少女はそれをものすごい勢いでかっ攫っていった。
「ふふ〜ん。そういうのは早く渡しなさいよ〜」
「ははは〜。相変わらず自由にやってるみたいだね〜。シンシア」
「なにか悪い?」
「いやぁ〜。別に」
「ならいいじゃない」
少女の名はシンシア・ハイドベルト。数少ない幼人種でこの町のスラム街を治めるボス。年齢は自分から言うことはないが、326歳。種族の特性で精神が成長しづらいこともあっていつもはおじさんがボス代理という名目でスラムを治めている。戦闘についてはそこそこ。長く生きているため知識が豊富で、その知識をうまく使ってスラムを守っている。
「で、なによ?あたしに用があるんでしょ?」
「ああ、そうだった。これ、買わない?」
「なによそれ?」
僕は後ろに控えていたシンディを僕の前に押し出す。
そして、マントを剥いだ。
「僕自作のゴーレム。命令すれば大抵のことはやり遂げるよ。外観も悪くないし、この家に置くのにいかが?」
「ふ〜ん。

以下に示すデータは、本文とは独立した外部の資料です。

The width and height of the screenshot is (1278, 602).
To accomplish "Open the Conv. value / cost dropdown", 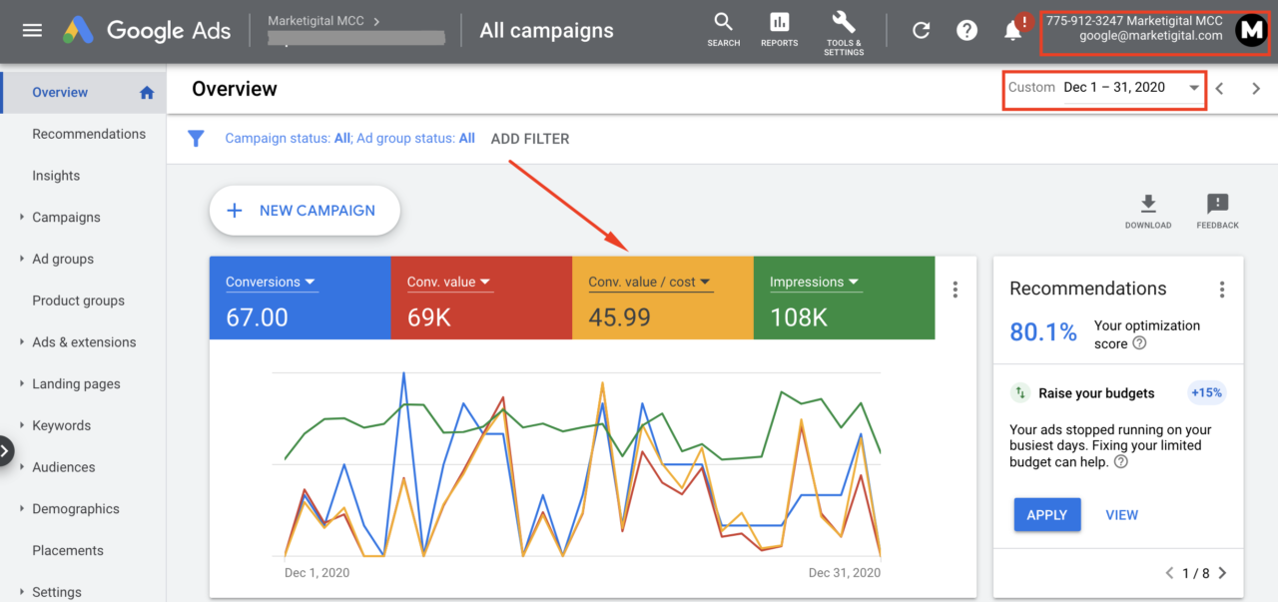I will click(650, 283).
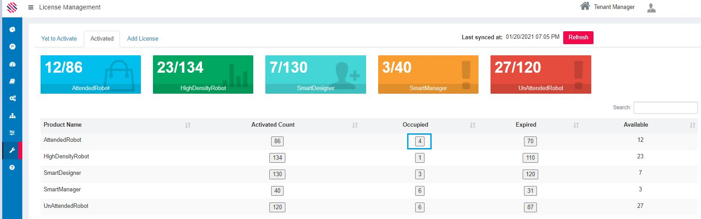Open the Add License tab

pos(143,39)
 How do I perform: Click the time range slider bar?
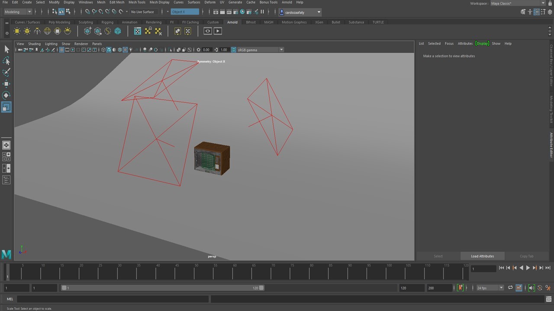[x=162, y=288]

で、あたしにどうしろって言うのよ」
「だから買わない?この家の警備っておじさんと数人の直属の護衛でしょ?護衛にも使えるしさ」
「考えとくわ」
シンシアがこういう時は買うつもりはないっていう意思表示。
「あ、買わないのね。じゃああげる」
「…は?なに言ってるの?あげる?なら最初からよこしなさいよ」
「いや、それで稼げれば儲けもんだなって」
「まったく、あんたいい度胸してるわ。このあたしに向かってそんなこと言うのあんただけよ」
「それはどうもありがとう。さて、じゃあ所有権移すからこっち来て」
「いやよ。あんたが来なさい」
「だってそこまで行くのに踏んじゃうよ?」
僕の目の前にはぬいぐるみの海が広がっていた。
「…わかったわよ」
シンシアは立ち上がり、ふわりと宙に浮いてこちらまで飛んできた。
「さて、じゃあ額についてる石に触ってくれる?それだけでできるから」
「これで…いいの?」
シンシアがシンディの額についているキューブに触れた。
するとシンシアから少し魔力を吸収して所有権と命令権をシンシアを主人として登録し直す。
『オハヨウゴザイマス…ゴシュジンサマ』
「しゃ、喋るのね」
「当然でしょ?これは命令さえすればその通りに動くから」
「ふ〜ん。じゃあ命令しないとどうなるのよ?」
「主人を守るために勝手に動く」
「なるほど。わかったわ」
そう言うとシンシアが額に手を当てて何かを考え始めた。
まぁどうせ。
「今日からあなたはクーちゃんよ」
『リョウカイシマシタ』
「ネーミングセンスがひっどい…」
どうしようもなく適当としか思えない名前をつけるのだ。
本人曰く真面目に考えてるらしいけど。
「なによ。あたしのものにあたしがどんな名前をつけようとあたしの勝手でしょ?」
「はいはい。そうだね〜。じゃ、僕は帰る」
「ふんっ。また何かあったら来るといいわ…別にお茶を飲むくらいでも」
「うん。じゃあまたね〜」
「あ、ちょっと人の話は最後まで」
精神が成長しづらいせいか、幼人種はひどく寂しがり屋だ。だからこんなにも部屋がぬいぐるみに埋もれてるわけなんだが。
…ついでに言うと一度気に入ったものにはとても懐く。おかげでロリコンがすごく喜ぶ種族。
僕は部屋を出て…というか部屋の前から立ち去って家を出た。